A backlit GCM logo in the GCM office.

Global Captive Management, Ltd. (GCM) is excited to announce the formation of a Segregated Portfolio Company (SPC), Outcomes SPC. Outcomes offers an affordable and efficient captive insurance solution for GCM clients and those looking to enter the market.

“This new SPC adds to GCM’s unique offering as one of Cayman’s leading insurance managers for tailored captive solutions that meet the unique needs of our clients,” said Alanna Trundle, GCM President and one of the Directors of Outcomes. “GCM’s team structure is built around our clients, with all team members based in the Cayman Islands to ensure a unique understanding of the insurance business and excellent response times to client queries.”

Curious about SPCs and how Outcomes can enhance your captive insurance? In this blog, GCM Vice Presidents Jessica Dontas and James Trundle explore the segregated portfolio structure and why they are an effective risk management solution.

Segregated Portfolio Companies: Powerfully versatile for insurance

The Cayman Islands Segregated Portfolio Company legislation was introduced in 1998. The structure allows for the segregation of assets and liabilities within distinct cells of one overarching legal entity.

Think of an SPC as a large office building: GCM owns and manages the building, renting secure, private offices to its clients. Each office holds a client’s insurance program, fully separated from all others.

Sometimes, it’s easier to set up an office by renting space rather than buying space. Renting a cell within an SPC structure provides operational flexibility and a potentially expedited process to launch a Cayman Islands captive insurance vehicle.

Operational management: Best practices for managing an SPC

The regulatory environment in the Cayman Islands, overseen by the Cayman Islands Monetary Authority (CIMA), ensures that each SPC maintains robust compliance and governance procedures, making SPCs an attractive option for those seeking a secure and efficient framework for their operations.

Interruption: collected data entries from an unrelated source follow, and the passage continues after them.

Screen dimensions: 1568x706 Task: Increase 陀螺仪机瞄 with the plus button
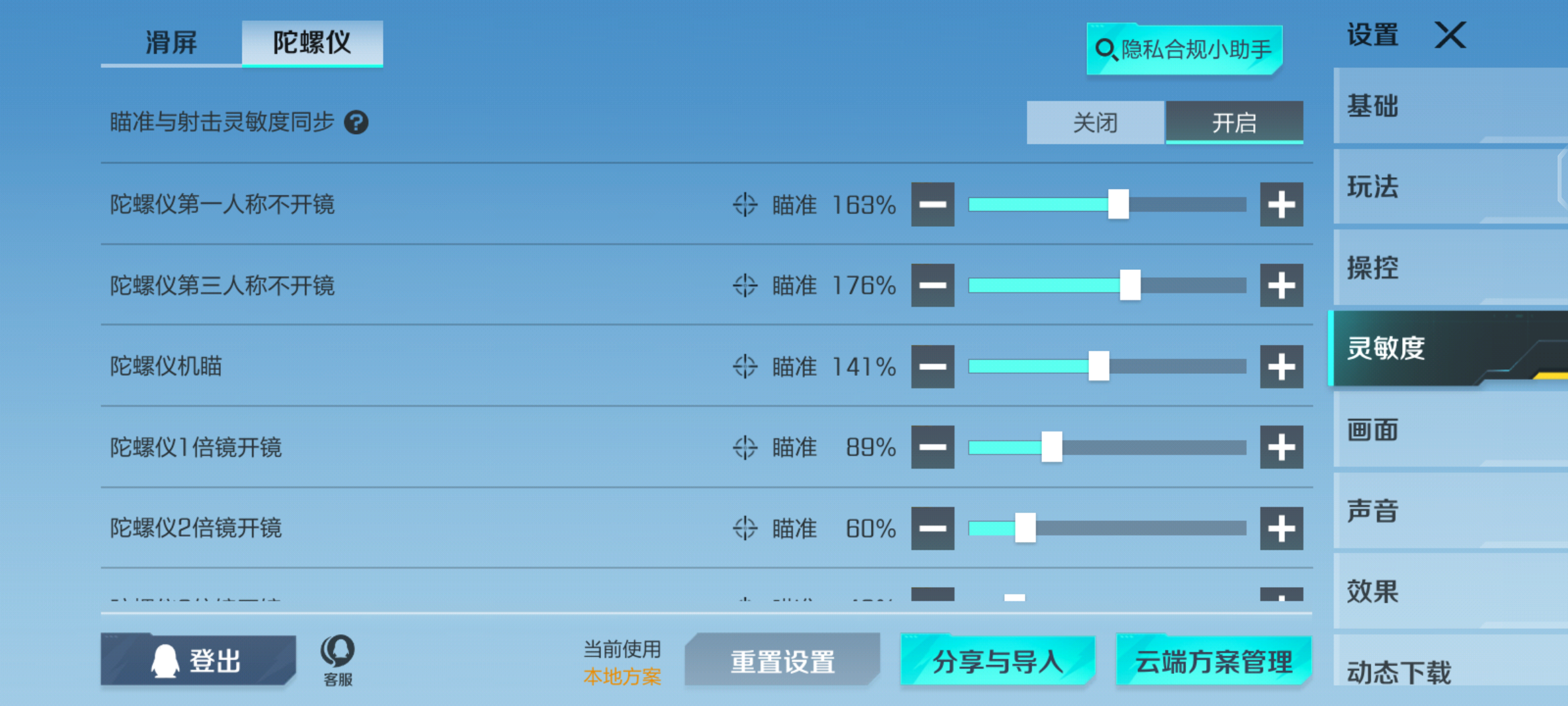[x=1281, y=367]
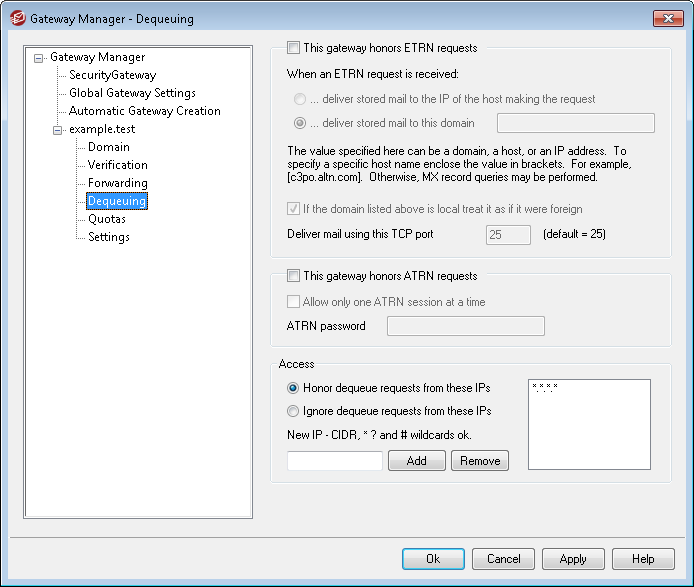Select 'Honor dequeue requests from these IPs'
The width and height of the screenshot is (694, 587).
tap(293, 388)
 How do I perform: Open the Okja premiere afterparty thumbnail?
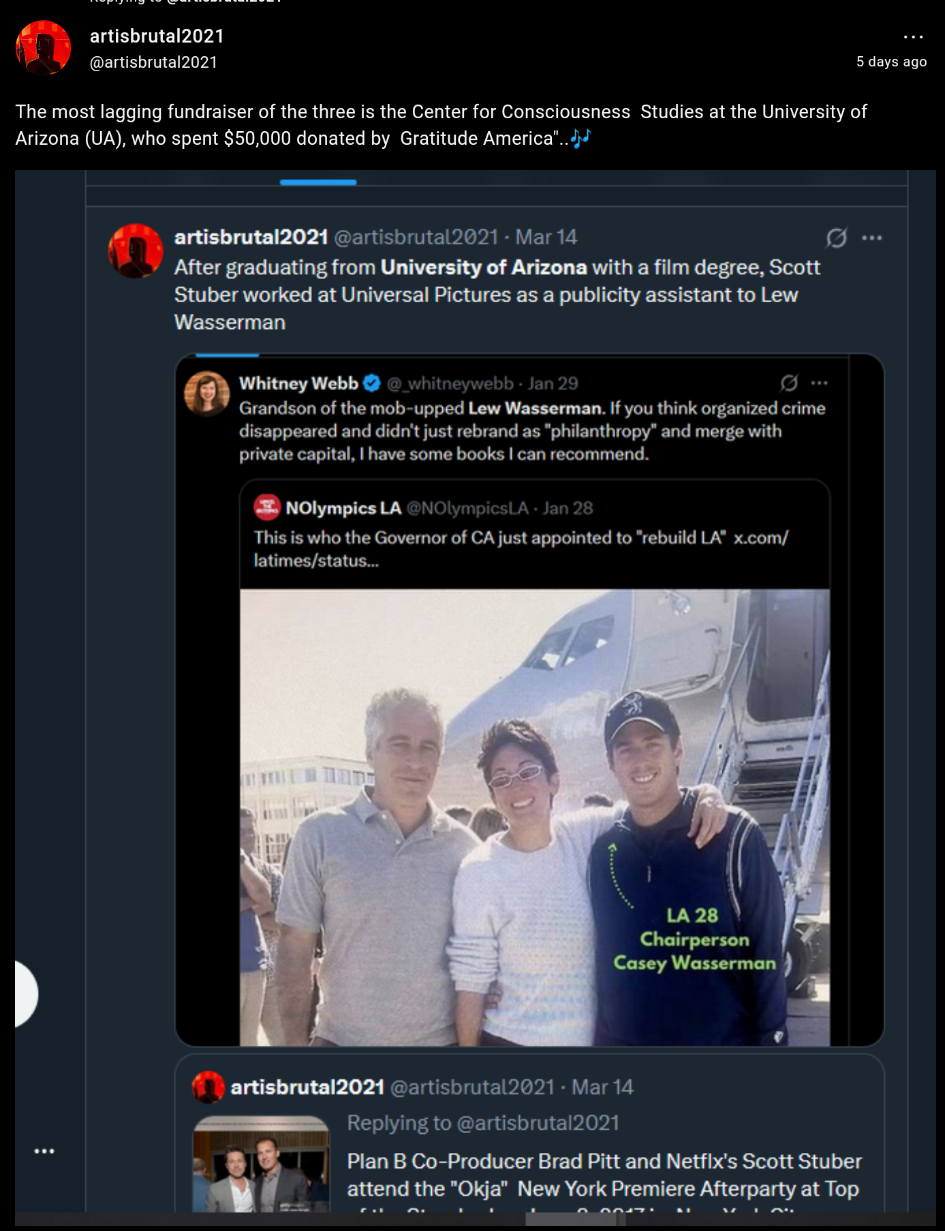point(262,1164)
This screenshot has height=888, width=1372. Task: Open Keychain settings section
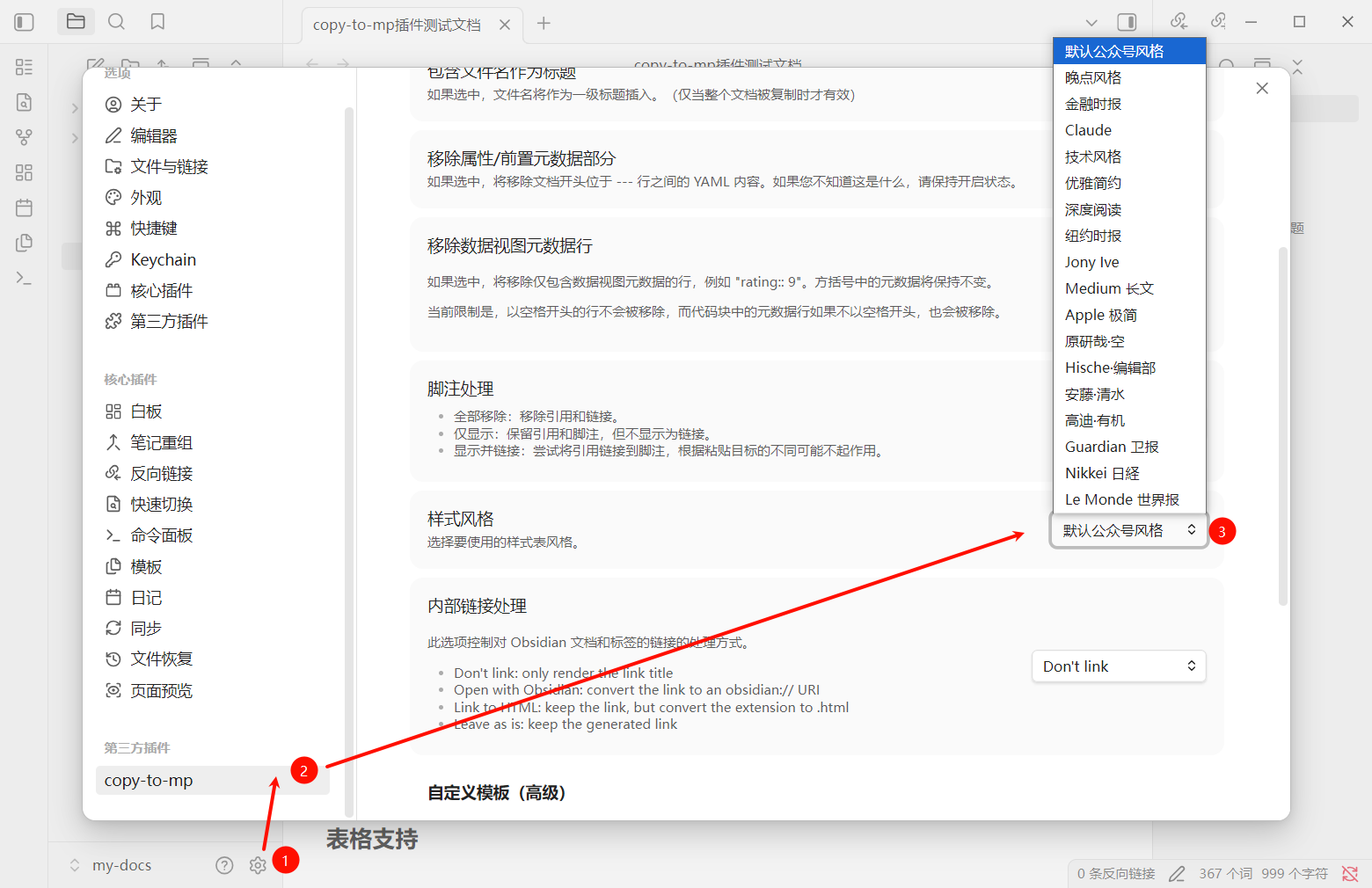pyautogui.click(x=161, y=258)
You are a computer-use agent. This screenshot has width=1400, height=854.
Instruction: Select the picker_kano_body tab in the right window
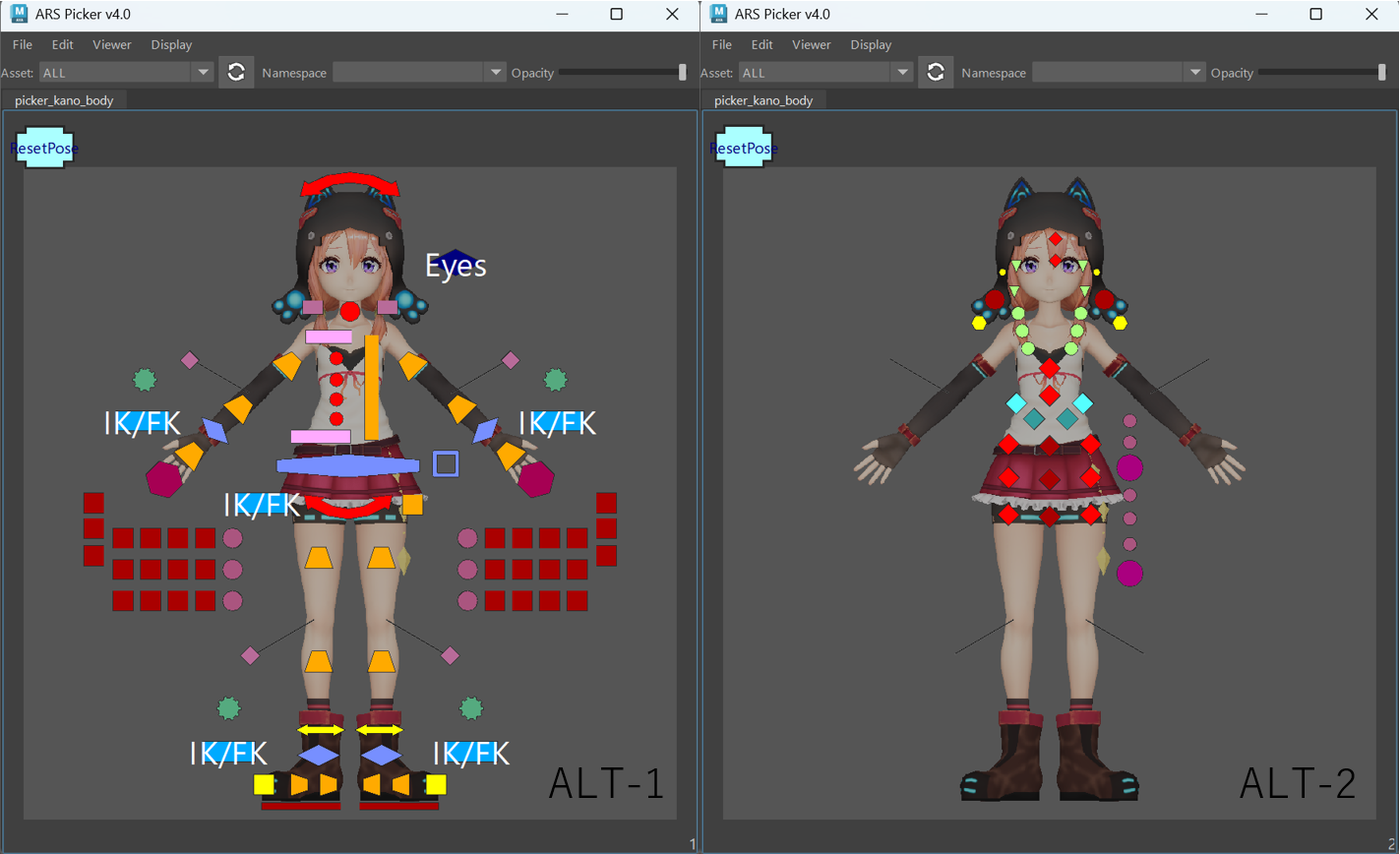click(x=763, y=100)
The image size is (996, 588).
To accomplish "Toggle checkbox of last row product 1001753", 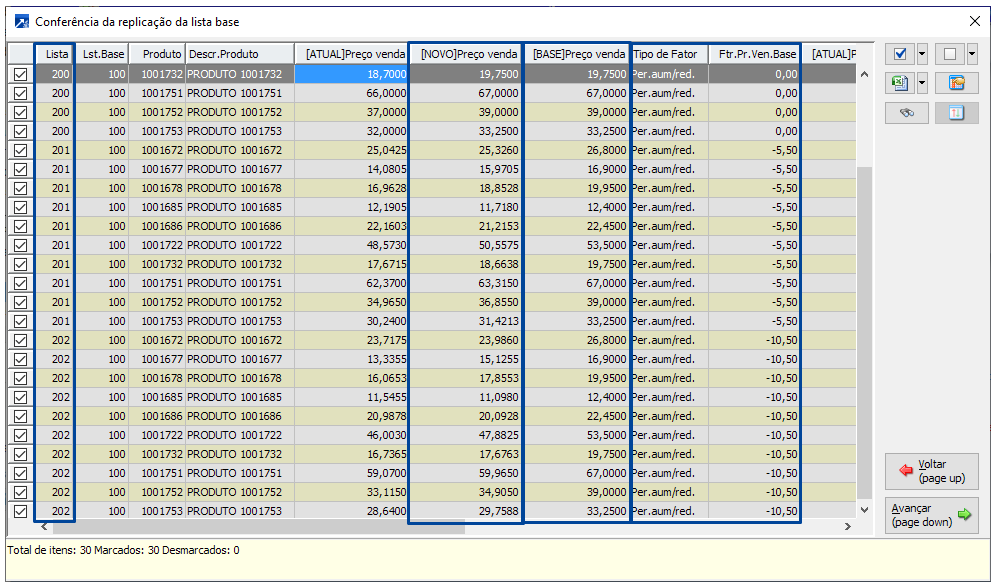I will coord(20,511).
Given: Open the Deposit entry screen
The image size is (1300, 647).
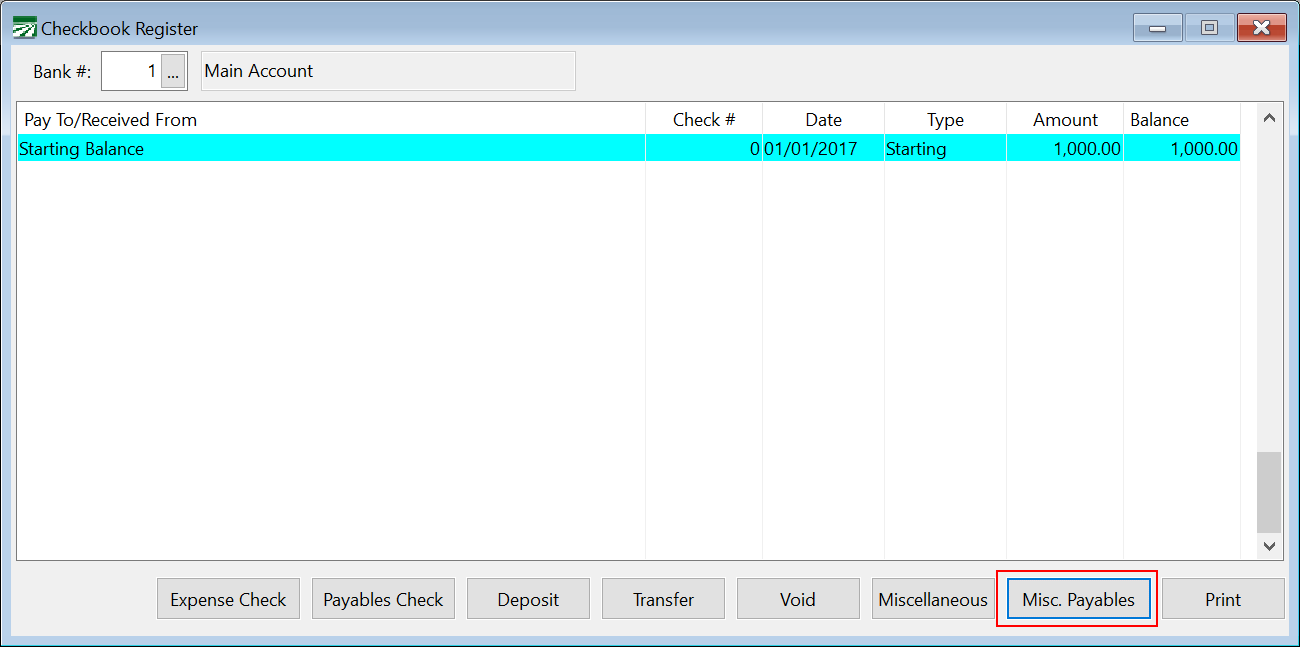Looking at the screenshot, I should (x=528, y=599).
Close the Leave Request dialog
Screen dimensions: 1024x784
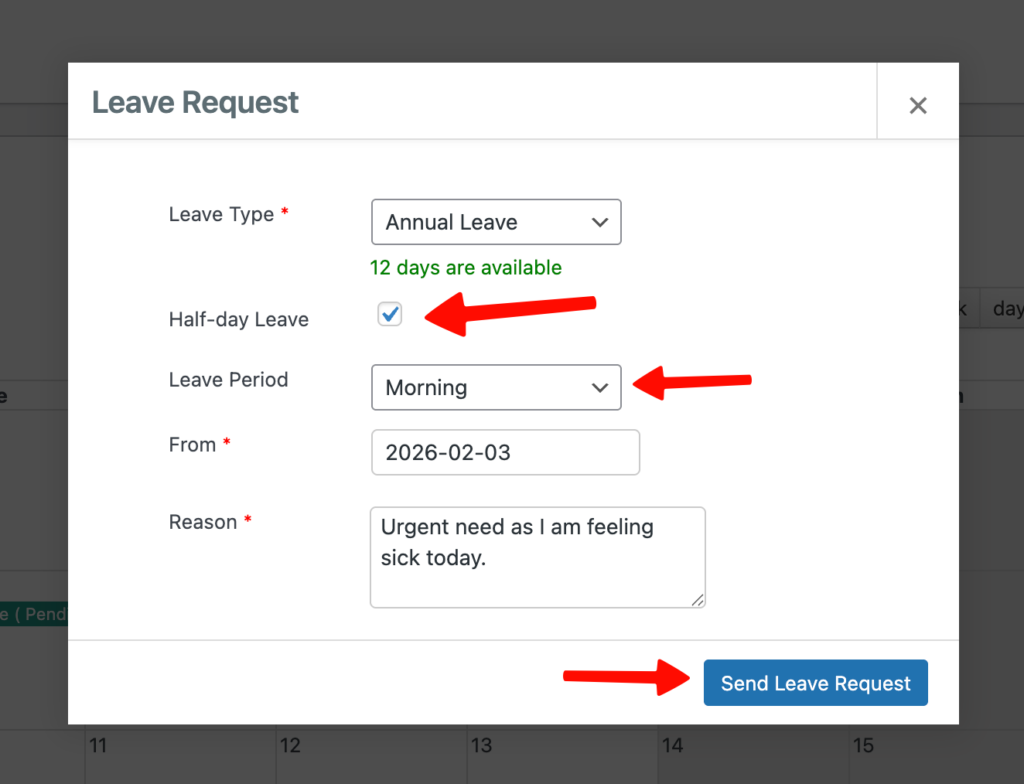click(x=917, y=105)
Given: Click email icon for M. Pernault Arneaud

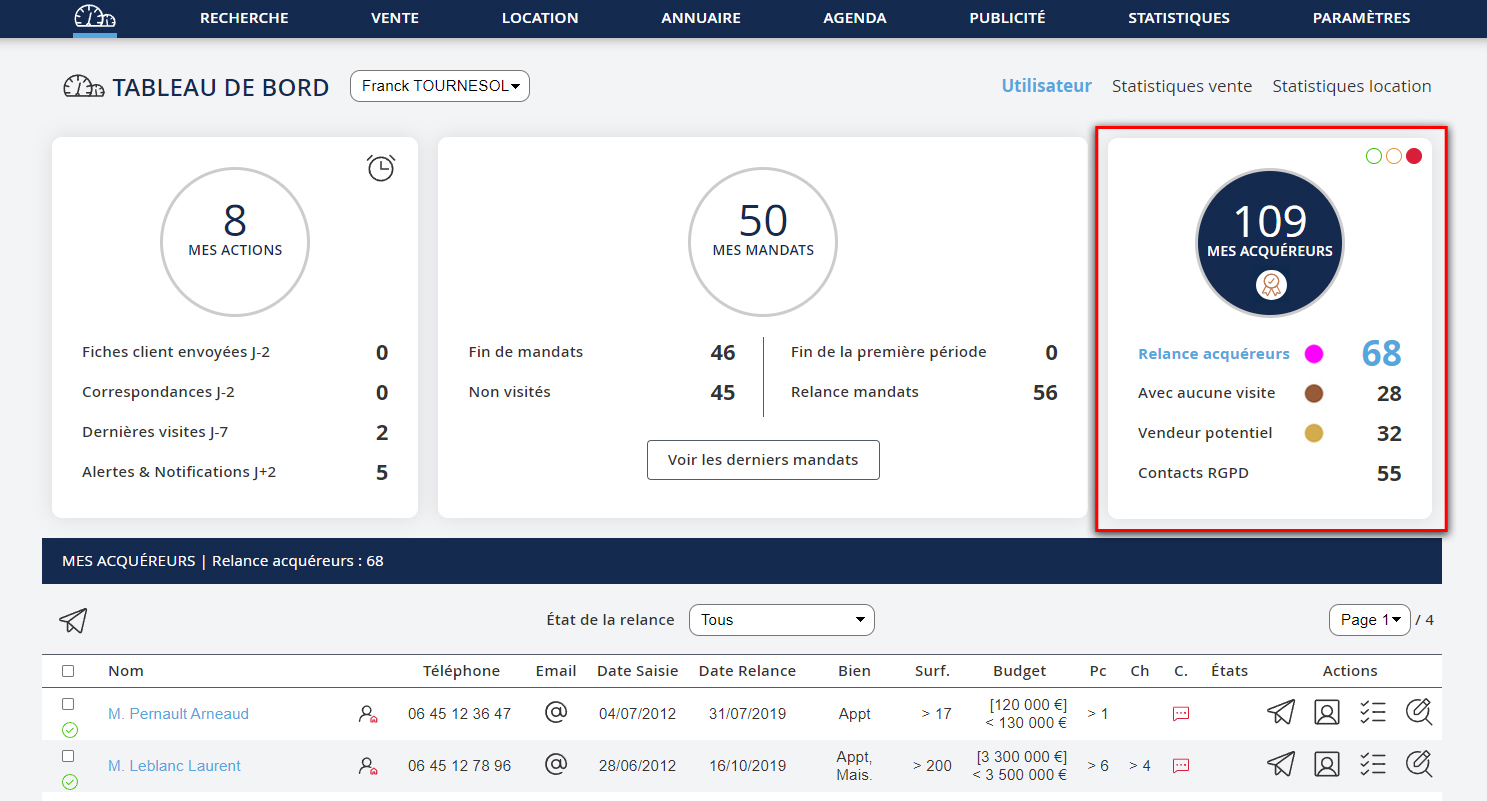Looking at the screenshot, I should pos(556,713).
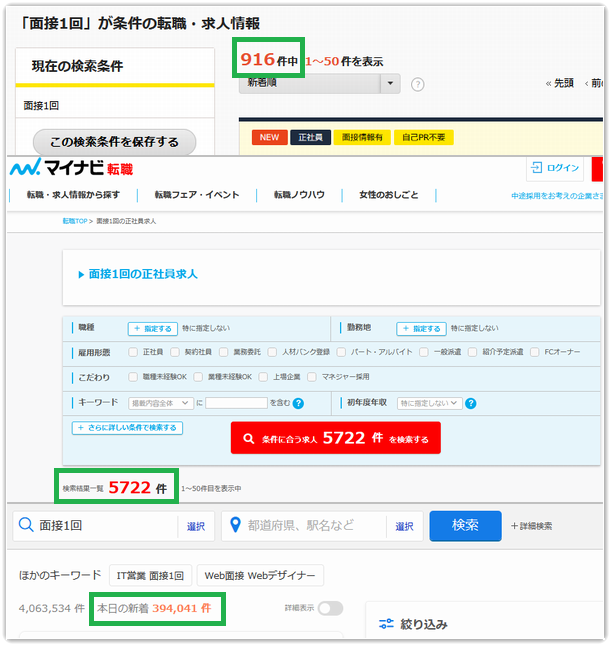Viewport: 611px width, 646px height.
Task: Click the help icon beside 新着順 dropdown
Action: click(x=418, y=85)
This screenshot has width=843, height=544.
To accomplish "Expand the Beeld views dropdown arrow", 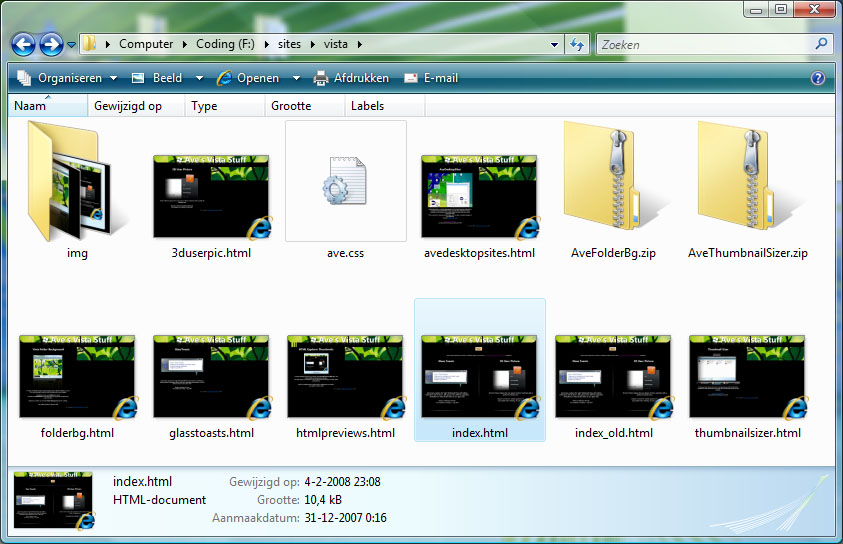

Each SPC has one board of directors who oversee the entire structure. In the case of a cell rental structure, such as GCM’s Outcomes, the board of directors will be independent from the insured business in the cells, or segregated portfolios (SPs), which enhances the board’s ability to govern effectively, free from bias or conflict.

From the cell owner’s perspective, outsourcing the governance of a captive structure takes the regulatory compliance burden out of their hands and allows them to focus on the risk management of the insurance program and their underlying operations.

A licensed SPC relies on its insurance manager for the day-to-day operations of the structure as its principal service provider. An insurance manager is responsible for financial statement preparation, maintaining corporate and compliance records, liaising with other outsourced providers, and much more.

By operating as a cell within an overarching legal structure, each cell gains operational efficiencies of shared licensing fees and economies of scale for some professional services. In addition, outsourcing of corporate governance requirements to the board of Outcomes results in time savings for the owners and cost savings due to the cell not incurring travel and meeting expenses.

Outcomes’ Board of Directors consists of employees of GCM and its parent entity with over 45 years of combined experience in the captive insurance space. Most of the board resides permanently in the Cayman Islands, resulting in prompt decision making when required and the security that substance requirements are being met from within the Cayman Islands.

Risk Segregation: Benefits of the Cayman structure

While each cell in the structure has no separate legal personality from the SPC, each SP must be separately identifiable.

The ring-fencing principle within an SPC protects the assets and liabilities of each cell, allowing them to be protected from the liabilities of the other cells and from the general liabilities of the overarching SPC or Core.

This segregation principle has been tested within Cayman law and has been upheld, providing comfort to cell participants that their assets and liabilities are protected.

As a regulated entity, an SPC with an insurance license will be required to have an annual statutory audit. Each segregated portfolio’s audited statements separately detail its assets, liabilities, income, and expenses, ensuring transparency and segregation of financial information. The audit report, prepared by an independent auditor, verifies the accuracy and compliance of these statements with relevant accounting standards and regulatory requirements, providing assurance to stakeholders about the SPC’s financial integrity and operational soundness.

Outcomes SPC

As an insurance manager, GCM is proud of the boutique and personal service we offer to our clients. Outcomes SPC is an extension of that commitment. We are offering our own rent-a-cell solution, knowing that this entity will provide our clients a lower point of entry to the captive market, coupled with operational efficiencies and supported by strong corporate governance.

“GCM’s independent spirit and ability to work with multiple brokers and carriers makes Outcomes a truly exciting opportunity for our client base,” said Jennifer Reid, GCM Chief Operating Officer and a Director of Outcomes. “We pride ourselves on our responsiveness and ability to adapt. Our clients know that the governance of Outcomes is in good hands, allowing them to focus on their SP’s insurance program and their underlying business.”